Actualmente, la mejora en el tipo de cambio, el dinamismo de las nuevas editoriales española (las llamadas nuevas independientes: Periférica, Impedimenta, Libros del Asteroide, Errata Naturae) y las facilidades en la información, comunicación e intercambio de conocimiento que produce la red han dado fluidez a un mejor y más actual conocimiento de lo que, a nivel editorial y literario, se está fraguando culturalmente a uno y otro lado del océano.

Esta nueva situación está originando nuevas formas de intercambio, desde la cooperación hasta la integración. Las pequeñas editoriales independientes ven en algunos mercados, como Argentina, Chile, Uruguay, México y Colombia, oportunidades para rentabilizar su trabajo. Para hacerlo, hay tres posibles estrategias que ya se han puesto en marcha:

1) Crear sellos binarios, que editen en España y en esos mercados, aprovechando sinergias. Es el caso de Lengua de Trapo o Katz.

2) Mejorar la distribución de los libros en esos mercados. Esta estrategia es la que están desarrollando tanto las pequeñas editoriales españolas —Periférica, Alpha Decay, Gadir— como algunas independientes latinoamericanas —Eterna Cadencia, Estruendo, Alfabía—. Cuanto más se estabilicen esos mercados (mejor distribución, mejores garantías de pago), esta estrategia se mostrará más favorable.

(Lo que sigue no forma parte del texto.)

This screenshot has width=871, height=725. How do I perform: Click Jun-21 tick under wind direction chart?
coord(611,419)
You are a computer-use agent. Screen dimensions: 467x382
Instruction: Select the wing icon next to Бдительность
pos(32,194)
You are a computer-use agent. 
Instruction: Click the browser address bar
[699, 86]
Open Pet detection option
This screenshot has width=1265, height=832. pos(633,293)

3) Acuerdos de cooperación e intercambio entre las pequeñas editoriales de uno y otro lado: estudiar la posibilidad de compartir autores. Esto antes lo llevaban a cabo algunos sellos de las grandes multinacionales, pero esa política siempre estaba determinada por los altos costos y la poca expectativa de recuperar las inversiones. En ese campo, las pequeñas editoriales actúan mejor, porque viajan «menos cargadas de equipaje».

Es decir: en la actualidad (y más si el tipo de cambio mantiene su actual tendencia) las condiciones son muy favorables para que cualquiera de esas estrategias dé lugar a un mayor y mejor intercambio de títulos y autores.

La única sombra que veo es, sin embargo, muy relevante: la edición electrónica se saltará fronteras y peculiaridades nacionales. Un mercado electrónico global para la edición en castellano, por mucho que la red permita el acceso a más libros, pondría seguramente de nuevo el futuro editorial y cultural en manos de las grandes multinacionales. El problema es que, en ese caso, serán las multinacionales y los medios de comunicación que las acompañan las que seguirán  decidiendo la jerarquía de la visibilidad, es decir, determinando qué libros o autores «hay que leer».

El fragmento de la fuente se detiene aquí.